→ Brano da leggere
——————————
Il secondo è una miscellanea di ben nove proposte, abbastanza scoordinate fra di loro. Nessun accenno a come affrontare quella che, secondo David B. Audretsch, è la prima legge della globalizzazione e che recita «Se non si permette al costo del lavoro di diminuire, i posti di lavoro scompaiono dalle regioni del globo ad alto costo per ricomparire in quelle a basso costo».

A questo punto nasce spontanea una riflessione: che senso ha fare una lunga ed entusiasmante ed appassionata campagna elettorale di primarie se poi non è il candidato scelto per la guida del Paese a fare le scelte politiche per il governo, in piena autonomia e con altrettanto piena responsabilità politica? Il candidato scelto Pier Luigi Bersani, che si è richiamato nientemeno che ad un papa della Chiesa di Roma per dirsi devoto al cambiamento purché non traumatico, non finisce così per trasformarsi nel campione della conservazione?
——————————
→ Materiale raccolto

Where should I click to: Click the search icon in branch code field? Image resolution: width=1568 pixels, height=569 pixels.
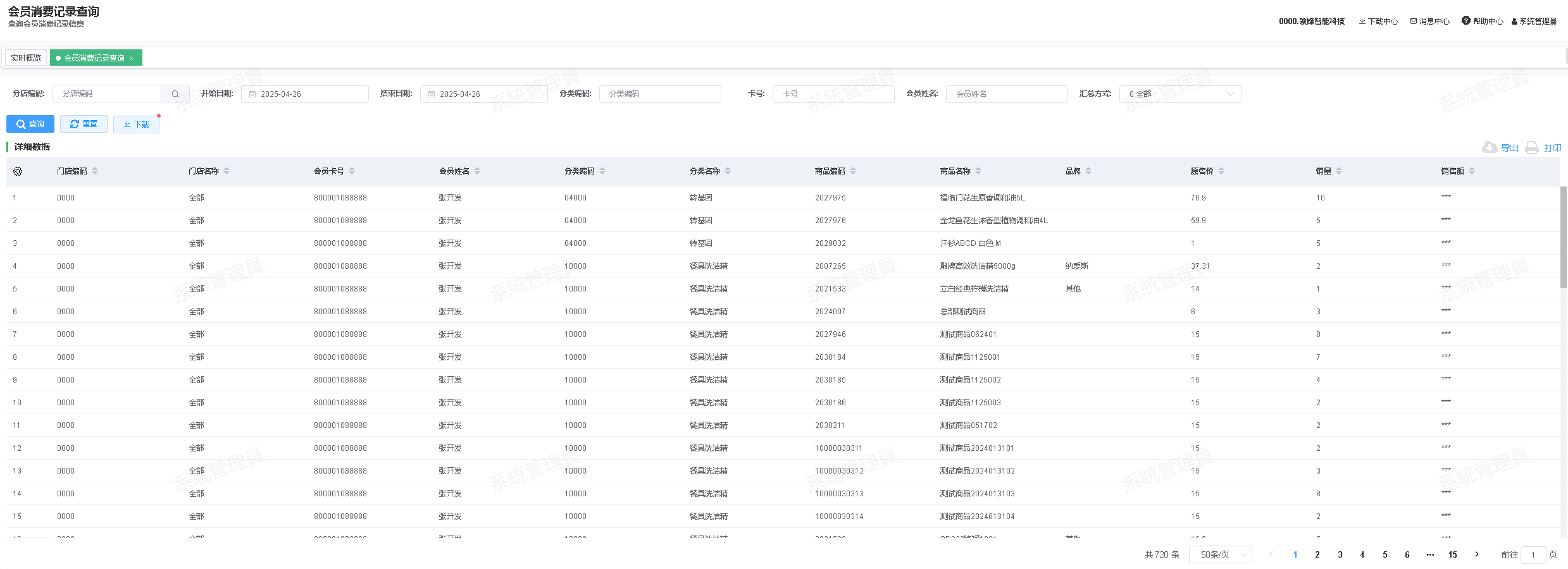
——————————
→ Da svolgere
(1) Nel brano sulle primarie, che cosa accade ai posti di lavoro, secondo la prima legge della globalizzazione citata da David B. Audretsch, se non si permette al costo del lavoro di diminuire?
(2) Continua il brano sulle primarie dopo l'ultima frase riportata.

→ Risposte per compito
(1) Scompaiono dalle regioni del globo ad alto costo per ricomparire in quelle a basso costo.

(2)
Alla fine tutti ed otto i punti del PD diventano otto linee che convergono verso un unico polo di instabilità, quello di un partito che non è ancora in grado di compiere scelte politiche chiare e responsabili ; che non è ancora in grado di dire al Paese né quali onde tempestose sta affrontando né in quale porto può trovare riparo.

Non deve essere stato affatto facile per la Direzione del PD mettere insieme gli otto punti.